Ano, napisałam jeszcze drugą odpowiedź pod poprzednim wpisem 🙂
Jak to się mówi, „potrzeba przyprze i przepiórkę”:) Chyba że właśnie mamy 1980 bis.
Może Marta powiedziała, że liczy się talent ? 🙂 ….. a nie zawalenie koncertu ? 🙂
Ludzie, każdy ma prawo pójść na stronę…
Mayqueen – nie do końca się zgadzam. Avdeeva na początku rzeczywiście nie była chopinistką, ale rozwijała się podczas konkursu, a na koniec była już właściwie inną osobą. Gra teraz zresztą Chopina naprawdę pięknie. To pianistka niezwykle inteligentna i utalentowana, która chce się rozwijać – i tym właśnie wygrywa. A Chopin wspaniale jej zrobił na osobowość muzyczną – wysubtelnił ją, uwrażliwił.

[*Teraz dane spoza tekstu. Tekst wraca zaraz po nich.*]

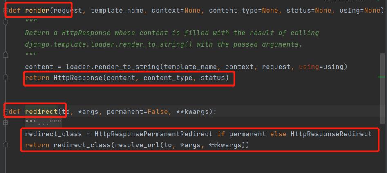
Task: Click fold-end marker beside return HttpResponse line
Action: 5,77
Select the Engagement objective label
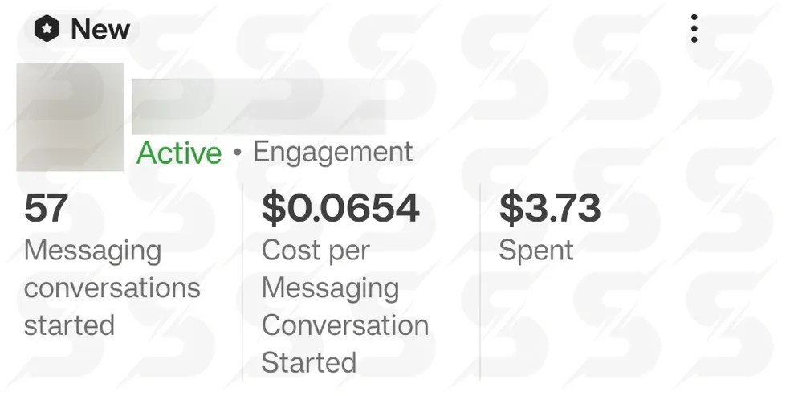The height and width of the screenshot is (396, 790). point(332,152)
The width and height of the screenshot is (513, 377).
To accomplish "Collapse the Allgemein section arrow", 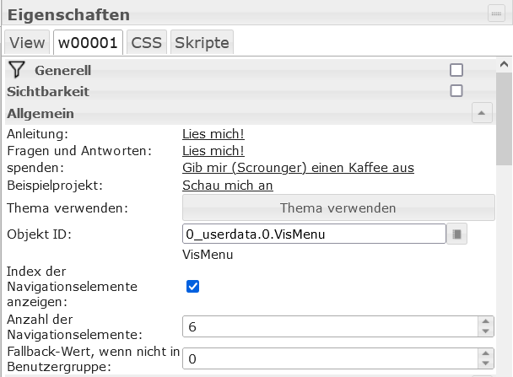I will (x=480, y=112).
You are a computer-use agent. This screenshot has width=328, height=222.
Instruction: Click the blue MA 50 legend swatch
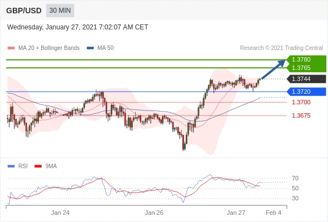[x=91, y=48]
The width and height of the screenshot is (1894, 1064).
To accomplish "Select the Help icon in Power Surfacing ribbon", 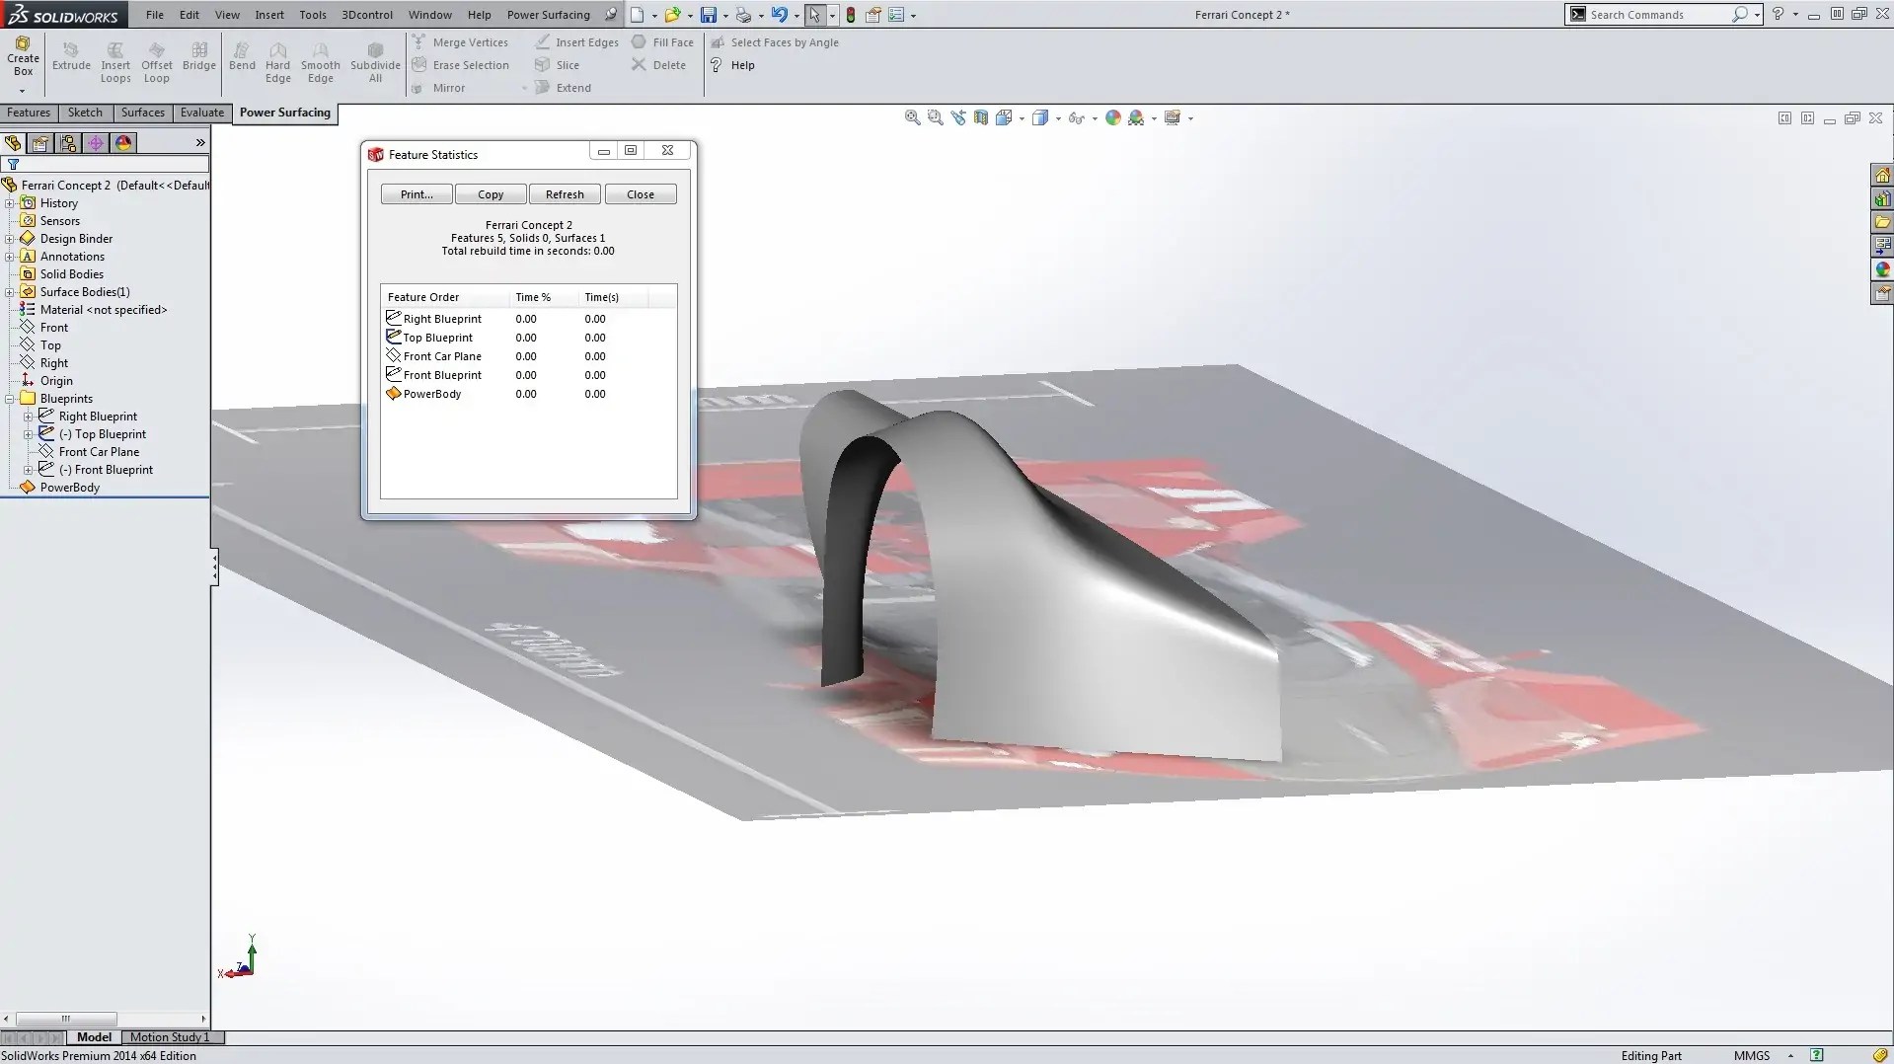I will click(x=717, y=65).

….może w sali obrad jest atmosfera zbyt zagęszczona 🙂
w TV Kultura komentują, że jest spokojnie i na luzie 🙂
Czytając Pani Doroty słowa o Avdeevej tym bardziej czekam na jej listopadowy koncert w Filharmonii Szczecińskiej.
Ktoś powiedział,że atmosfera jak na konklawe 🙂
Ja też obstawiam ex aequo, tylko nie wiem , czy pierwszą .
no ale jak 2 pierwsze to sie dzielą $, koncertami, kontraktami na nagranie płyt?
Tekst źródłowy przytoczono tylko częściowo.